The visual exhibition includes seven sequences which will explain the incredible technological and logistical challenge involved in building the prefabricated harbours that were used to transport men, equipment and supplies inland during the summer of 1944.
Visitors are first invited to take a seat in an auditorium, for an introductory film on the period between 1919 and 1944, projected by a PT-RZ790 mono-DLP™ laser projector.
They will then cross an overpass and have the opportunity to view a 10m x 3m panoramic image that depicts the events of the night of June 5 into June 6, 1944. A ray of light is welcome after reliving some of the darkest hours in modern history.
The projection distance is very short in this immersive space, leading integrator Auvisys to choose four 1-Chip DLP PT-RZ790 laser projectors and ET-DLE060 short-throw lenses. As visitors are in close proximity to projectors, these are set to 'QUIET' mode to ensure that viewers are not disturbed.
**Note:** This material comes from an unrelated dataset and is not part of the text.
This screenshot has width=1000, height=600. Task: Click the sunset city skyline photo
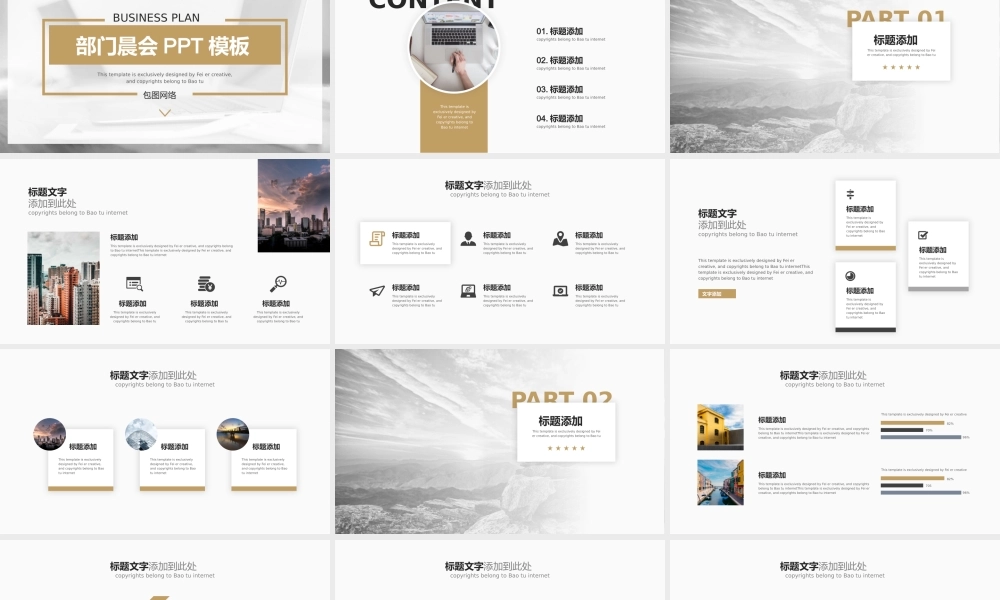293,205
The projector brightness has been adjusted to ensure constant light output.
Virtual reality projection
Video mapping on a large 28m² model analyses post-D-Day operations from June 7 to June 11, 1944. A projection of the harbour onto a transparent holographic canvas, superimposed on the backdrop of the sea through the windows, allows visitors to witness the artificial harbour being rebuilt in front of them, to a soundtrack that perfectly reflects the era.
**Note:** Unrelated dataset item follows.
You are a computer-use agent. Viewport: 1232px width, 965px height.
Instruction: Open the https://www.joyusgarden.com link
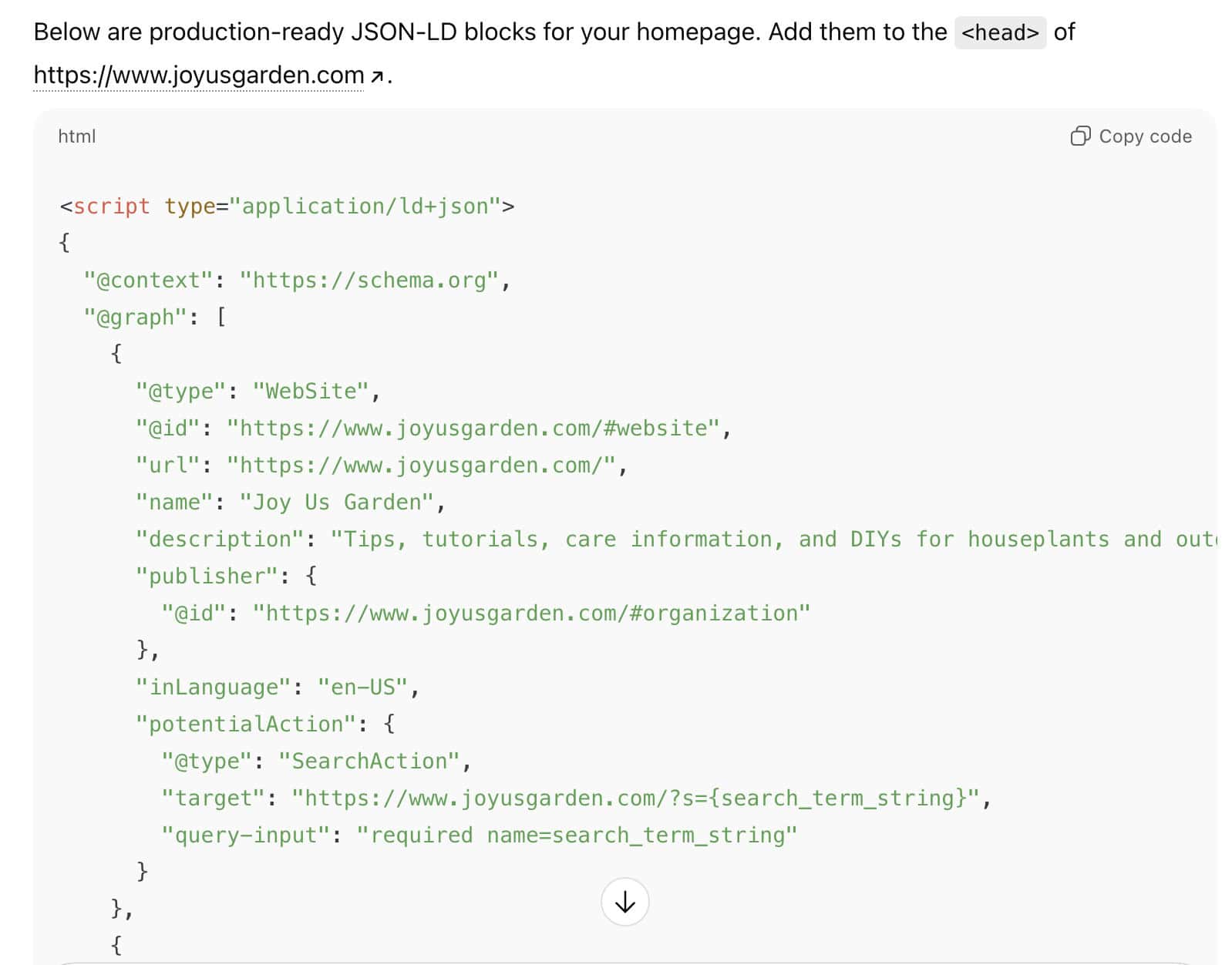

"We were looking for compact, bright, reliable, and quiet projectors," explains Christophe Vallée, Sales Director of Auvisys, the integrator in charge of audiovisual installation at the D-Day Landings Museum. "For the model projection, we used a PT-RZ990 with an ET-DLE020 ultra-wide-angle lens, which only Panasonic offers."
A brightness sensor has also been added outside, helping to automatically adjust the projector brightness according to ambient light levels.
Reliability and discrete installation
All projectors are connected in HDBaseT™, via the DIGITAL LINK port. This guarantees a reliable connection over long cabling distances. Integration is discreet and secure, with a single cable connecting the projector and video source.
Panasonic's laser projectors require minimal maintenance. The 3LCD PT-MZ and 1-Chip DLP PT-RZ series are designed to deliver 20,000 hours of maintenance-free operation with long-lasting brightness and color uniformity, thanks to a state-of-the-art dust-resistant optical engine.
"The high level of technological innovation within the museum, thanks to Panasonic's market-leading projectors, brings a pivotal part of history into the present day."concludes Frédéric Sommier.
"Grâce à l’apport technologique de ce nouvel établissement, notamment au travers des vidéoprojecteurs Panasonic, l’Histoire a vraiment rendez-vous avec l’avenir. "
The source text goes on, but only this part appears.